Generally, python scripts should work with Python 2 or relatively recent Python 3. (It is TBD to deprecate Python 2; it is not clear that anyone still cares.)
These scripts typically send data to some other system, store it in a database, or process it in some way. Recall that rtl_433's philosophy is to just output received transmissions, with minimal processing and with no checking/correlation of adjacent repeated frames.
This directory has a strong bias to the use of JSON; the point of that encoding is that it is machine parseble and that's what we want to do.
At some point, generally-usable scripts should perhaps be promoted from examples.
There are two main mechanisms: piping the output json, and syslog-style UDP with one json object per packet.
The pipe
examples read JSON output from rtl_433
using a pipe, i.e.
rtl_433 -F json ... | rtl_433_statsd_pipe.py
This is in many ways simple, but the programs must be started and stopped together, and only one rtl_433 can write to the processing script.
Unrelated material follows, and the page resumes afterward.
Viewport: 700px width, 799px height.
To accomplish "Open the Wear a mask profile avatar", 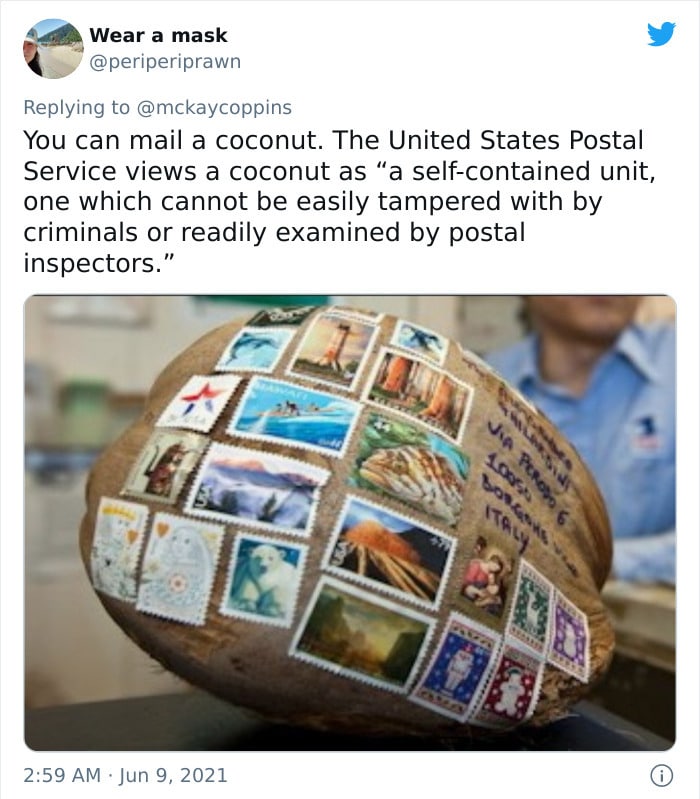I will coord(53,49).
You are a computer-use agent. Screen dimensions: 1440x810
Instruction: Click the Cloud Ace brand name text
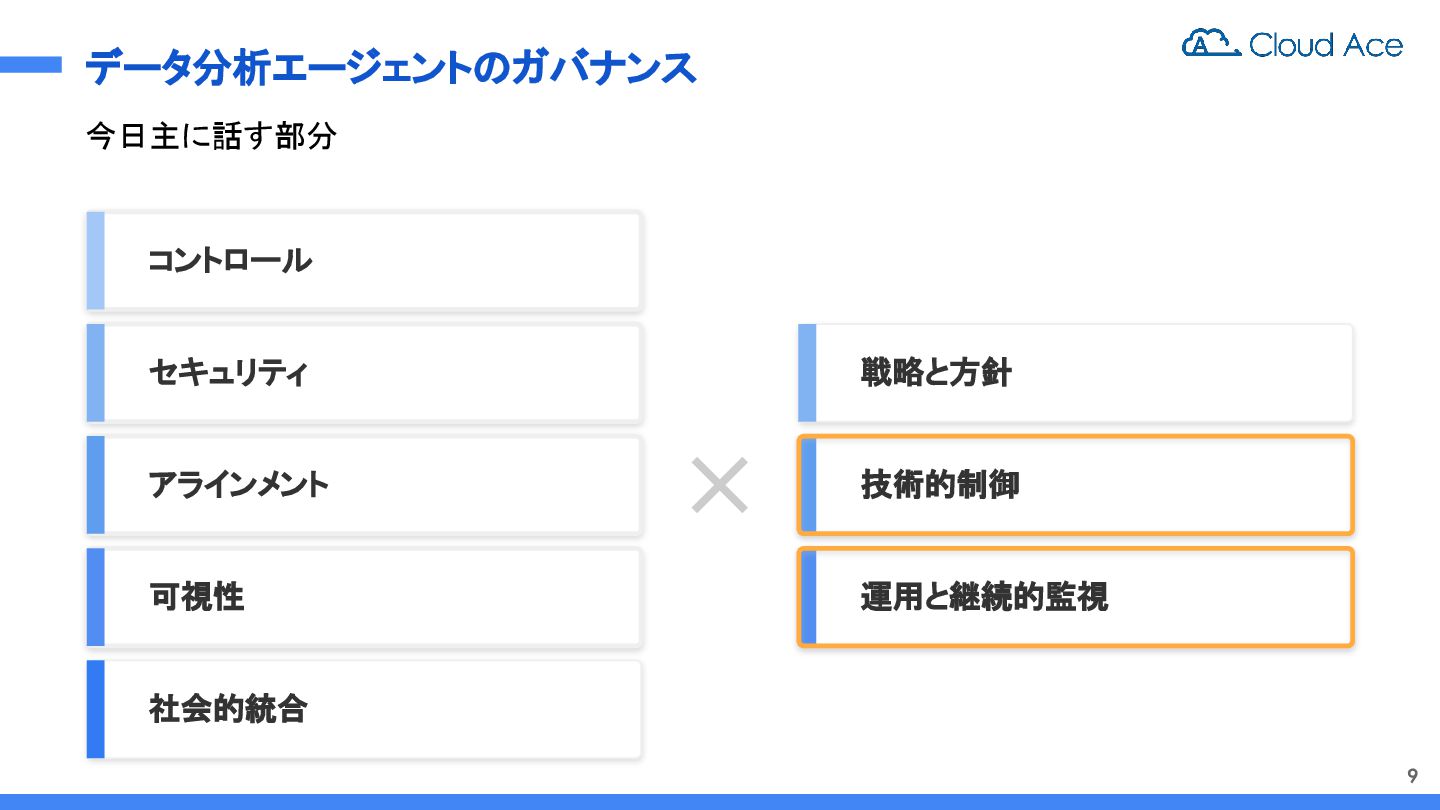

There are only two pipe progams, collectd and statsd.
The relay
examples consumes the (UDP) Syslog output from rtl_433 (or a legacy plain JSON datagram).
Basically run rtl_433
with -F syslog:127.0.0.1:1433
and the relay script as an unrelated process, i.e.
rtl_433_mqtt_relay.py &
rtl_433 -F syslog:127.0.0.1:1433
With this, one can run tcpdump -A -i lo0 udp and port 1433
(substitute your loopback interface) to watch the traffic. One can
also run multiple rtl_433 processes.
(This does not belong here, but is useful to those contemplating the scripts, so it's here pending a proper home.)
This section is speculative.
Many devices will send a frame multiple times, perhaps 3 or 4, as a form of redundancy. Many devices have non-robust checksums. If displaying a temperature, that is often not a big deal. If storing it in a datbase, bad data is troublesome. One could process multiple frames that arrive close in time and try to infer which are bad decodes and what the consensus data is, and from tha output one good frame. One could further reject physically implausible data (temp of fridge has been 2C and we just got a 30C reading), but this needs to recover from arbitrary situations so that would be tricky code to write. There is no code yet; this is merely a suggestion to future hackers.
Actual precision of devices varies, and there is unit conversion. There should be some scheme to ensure reasonable values (vs 5 decimal digits of temperature). This is also for future work.
So far, rtl_433 does not deal with calibration; the job is to output what was received. A system design where the json to mqtt program has calibration data and applies it might be sensible, but this is far from clear.
The main data is logging what was received, but it is also interesting to know what channel rtl_433 is listening to, noise levels, that the translation script is up, etc. This is also for future work.